La Escritura nos dice que Jesús vino «para vendar a los quebrantados de corazón» (Isaías 61:1). Estas no solo son palabras poéticas; son una declaración divina. Cuando Jesús se paró en el templo y anunció quién era Él en Lucas 4:18, Él eligió citar este mismo pasaje escrito 700 años antes por Isaías:
El Espíritu del Señor DIOS está sobre mí, Porque me ha ungido el SEÑOR Para traer buenas nuevas a los afligidos. Me ha enviado para vendar a los quebrantados de corazón… (Isaías 61:1)
Jesús estaba compartiendo Su misión para sanar, restaurar y reconectarnos al corazón del buen Padre. La reconexión brinda sanidad.
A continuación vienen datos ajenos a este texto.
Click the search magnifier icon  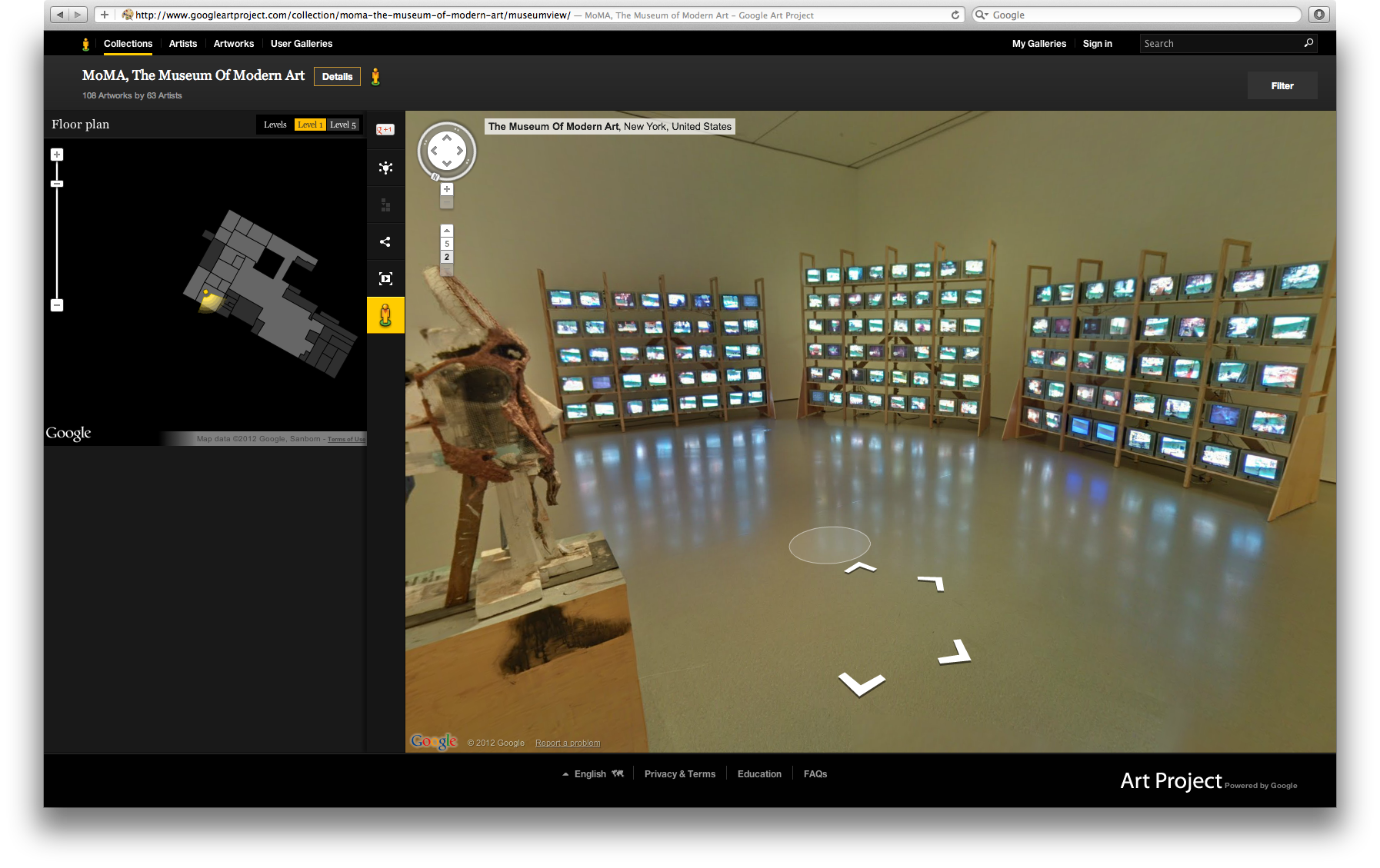pos(1308,43)
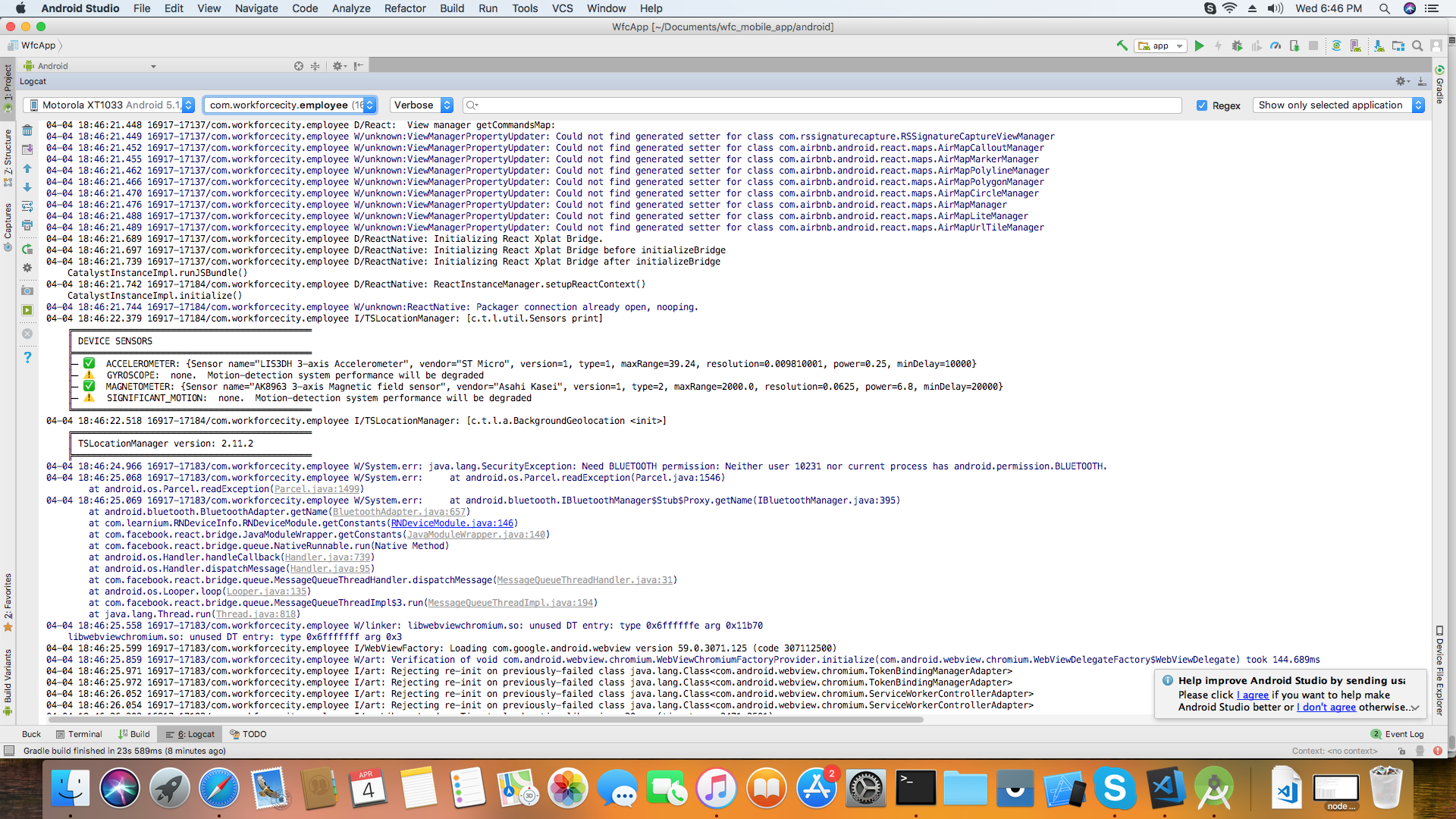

Dios ve. Él oye. Él sabe. Él viene a nuestras partes rotas: no solo a las heridas visibles, sino a las fracturas ocultas bajo nuestra armadura. Jesús no se aleja del dolor. Se adentra en los lugares más descuidados y se acerca a donde nos hemos sentido abandonadas. Las lágrimas las cuida con ternuna. Sus manos cicatrizadas comienzan la labor sagrada de sanar lo roto.
Esto es lo que Él ha hecho y aún sigue haciendo por mí. Y por ti.
¿Qué angustia cargas hoy? Tal vez es un diagnóstico, la confianza rota o un niño descarriado. No tienes que sufrir sola.
Jesús vino a reconectarte con Aquel que nunca te rechaza, que te llama preciosa y se deleita en ti. Ya no tienes que ser una huérfana que se vale por sí misma. Dios te acoge, te abraza y te adopta.
En medio de circunstancias difíciles, tú y yo a menudo podemos recurrir a la autosuficiencia en lugar de correr hacia el Padre. Pero juntas, recordemos lo que Dios dice que somos, escogidas y amadas. Incluso esas palabras sagradas son un bálsamo sanador. Podemos hallar consuelo al deleitarnos en cómo Él nos define.
Dondequiera que te encuentres… escondida, herida o tal vez simplemente cansada, ten en mente esto: Jesús vino por ti. Para vendar tu corazón quebrantado. Para reconectarte con el corazón de un Padre amoroso.
Puedes dejar que Él entre en tus espacios delicados hoy. Sus lazos te unen más fuerte que cualquier cosa que haya intentado quebrantarte.